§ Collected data
####

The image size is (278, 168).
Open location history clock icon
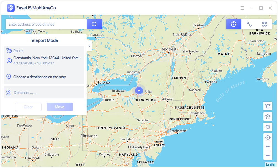[x=268, y=127]
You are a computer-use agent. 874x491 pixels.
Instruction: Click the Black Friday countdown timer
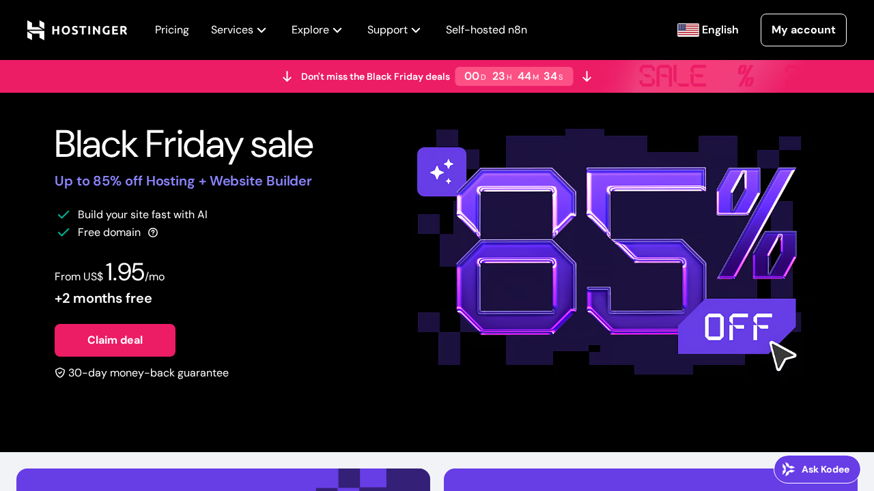click(x=513, y=76)
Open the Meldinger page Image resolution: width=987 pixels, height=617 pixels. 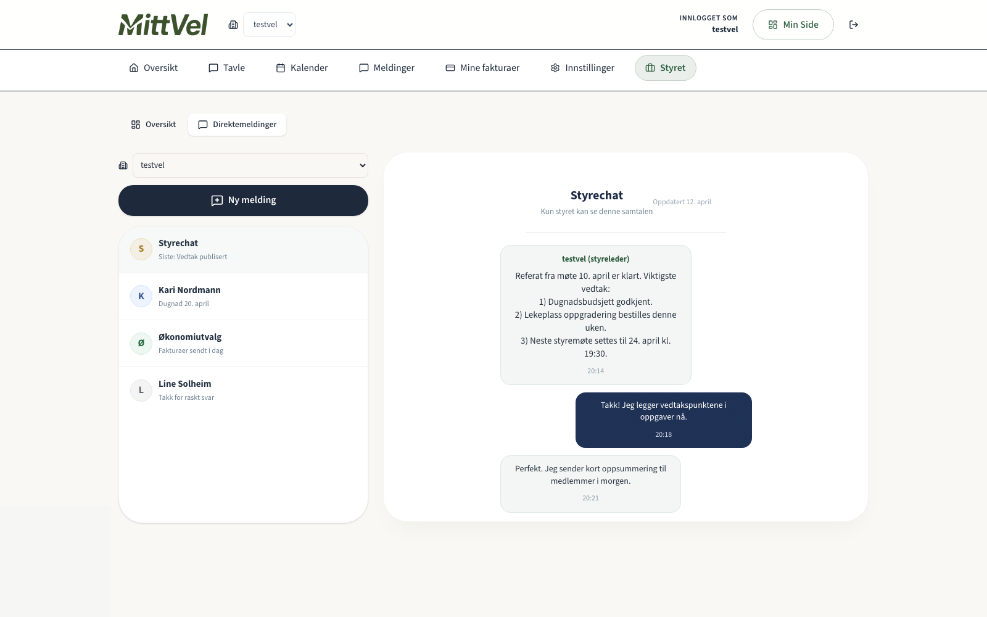[387, 68]
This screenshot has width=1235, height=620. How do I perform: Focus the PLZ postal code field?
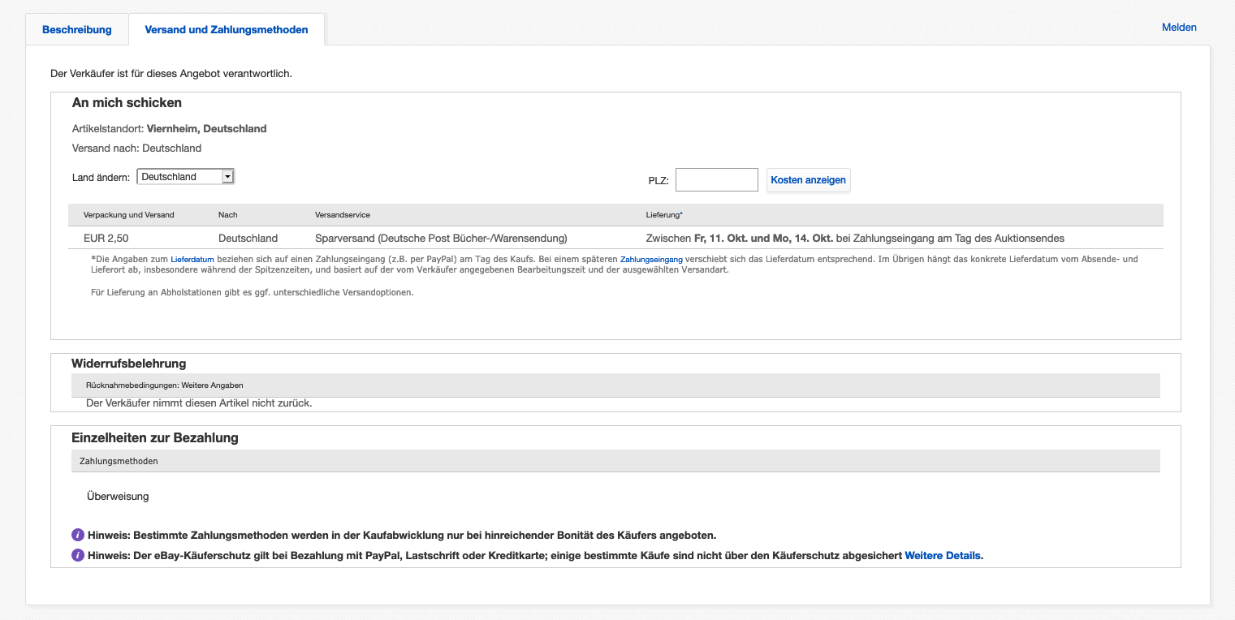(x=716, y=180)
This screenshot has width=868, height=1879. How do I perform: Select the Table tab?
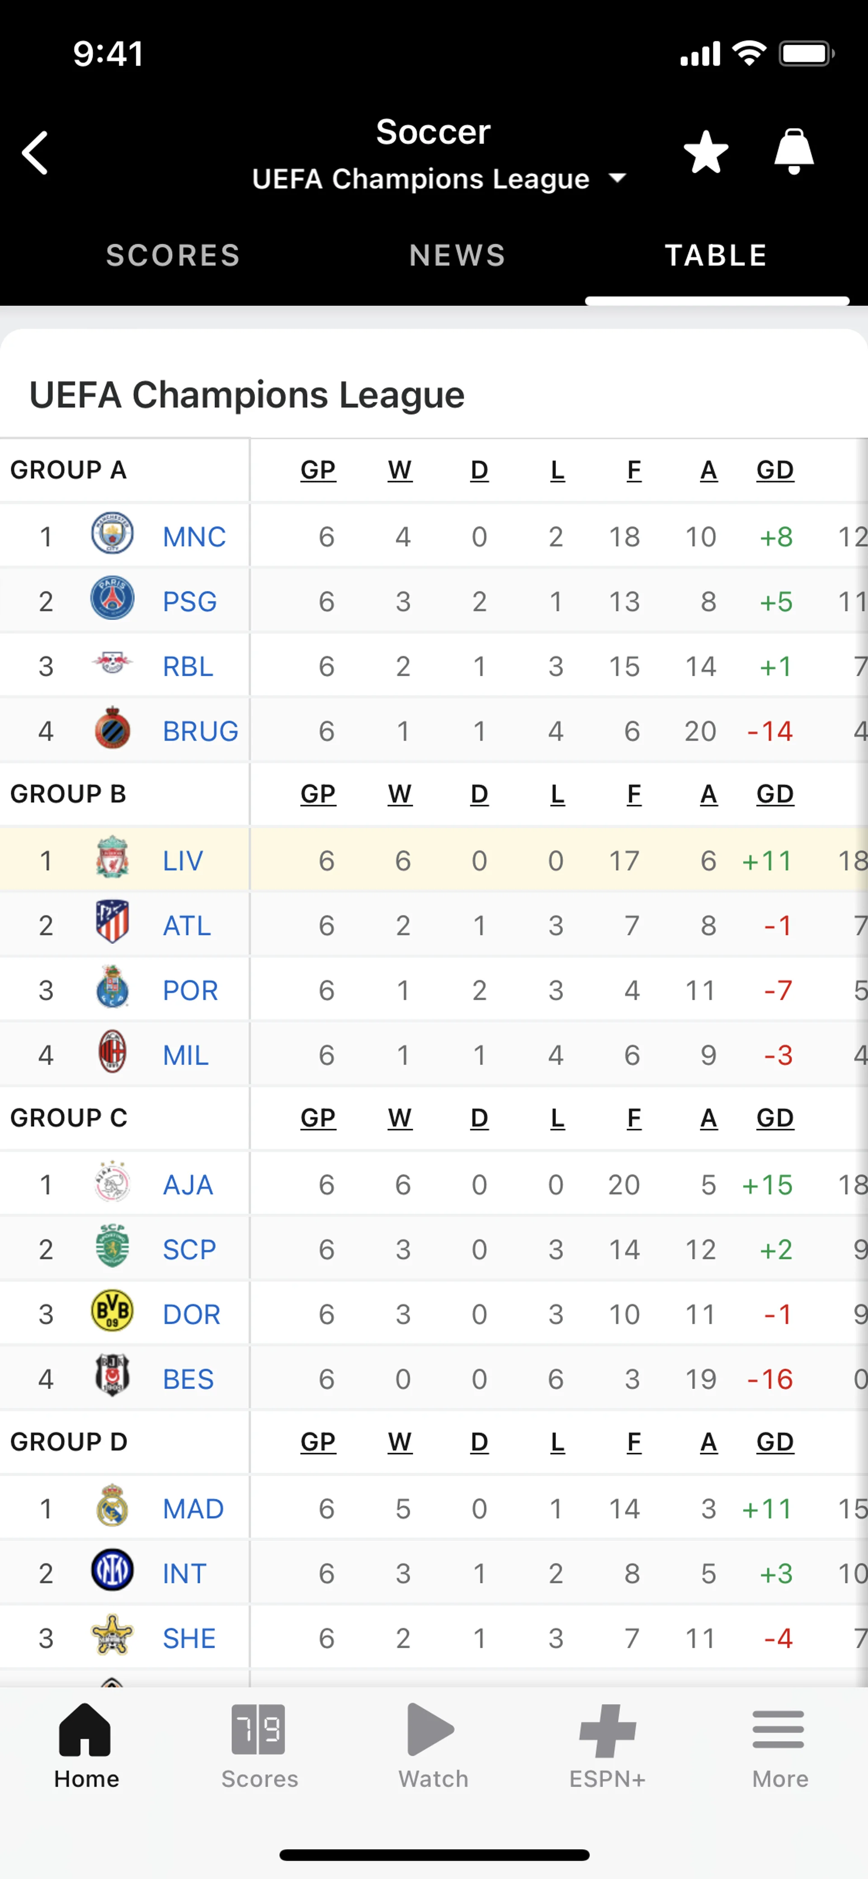pyautogui.click(x=716, y=255)
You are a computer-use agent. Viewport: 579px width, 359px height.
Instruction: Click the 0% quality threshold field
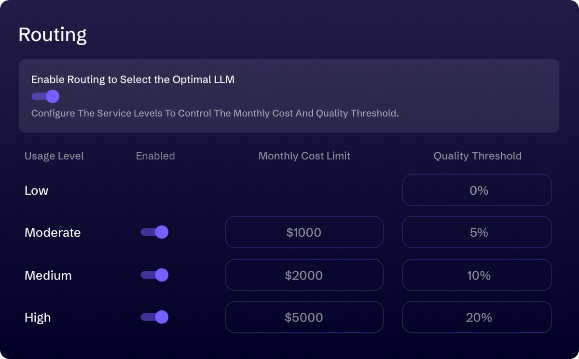coord(477,190)
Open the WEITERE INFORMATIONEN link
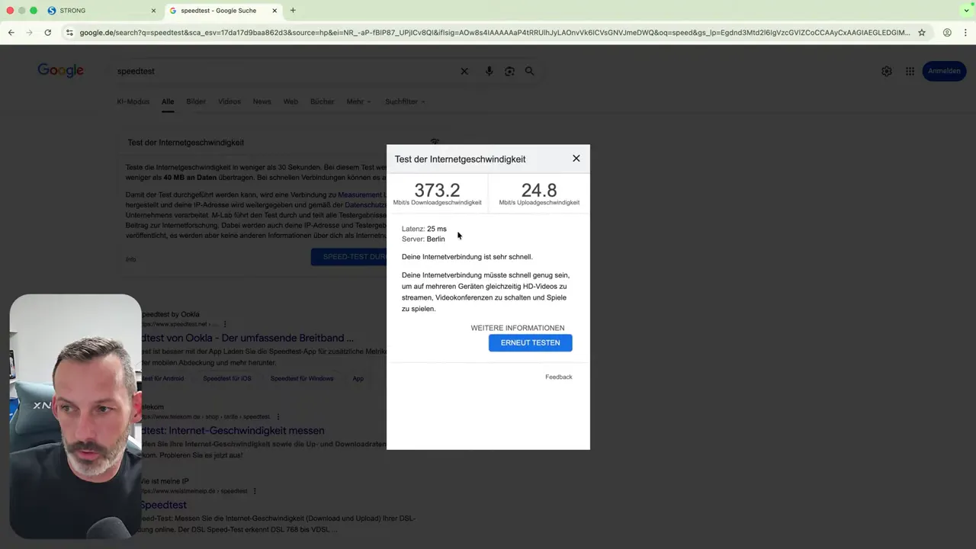Image resolution: width=976 pixels, height=549 pixels. pos(517,327)
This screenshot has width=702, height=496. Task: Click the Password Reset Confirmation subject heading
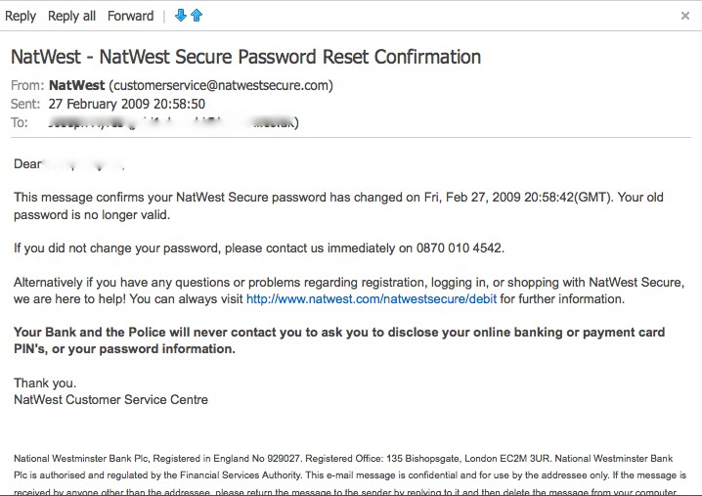(245, 57)
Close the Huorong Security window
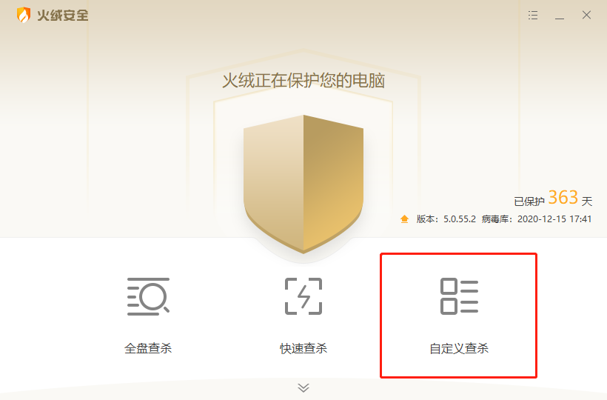Viewport: 607px width, 400px height. coord(586,15)
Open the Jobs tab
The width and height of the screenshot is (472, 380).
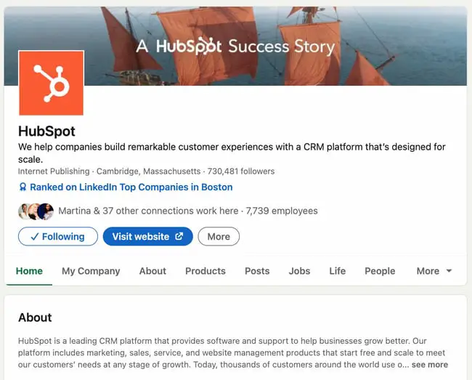coord(299,271)
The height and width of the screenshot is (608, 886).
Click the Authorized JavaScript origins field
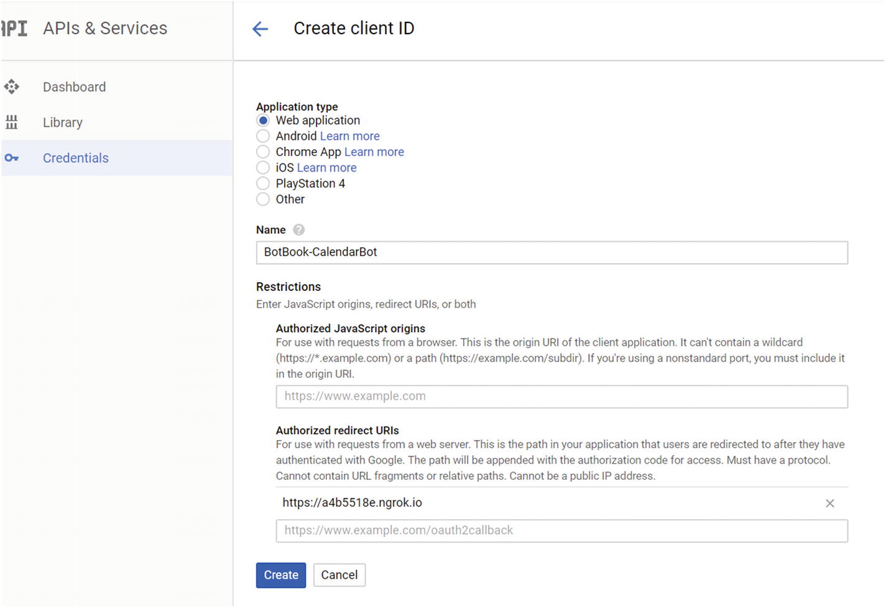561,397
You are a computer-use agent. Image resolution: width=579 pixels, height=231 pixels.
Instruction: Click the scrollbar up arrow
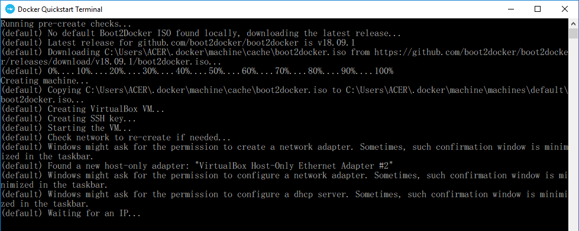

####

Copy each line of the data above that holds "agent".

§ Output for this exercise
You are a computer-use agent. 874x491 pixels.
You are a computer-use agent. Viewport: 579px width, 359px height.
You are a computer-use agent. Image resolution: width=579 pixels, height=231 pixels.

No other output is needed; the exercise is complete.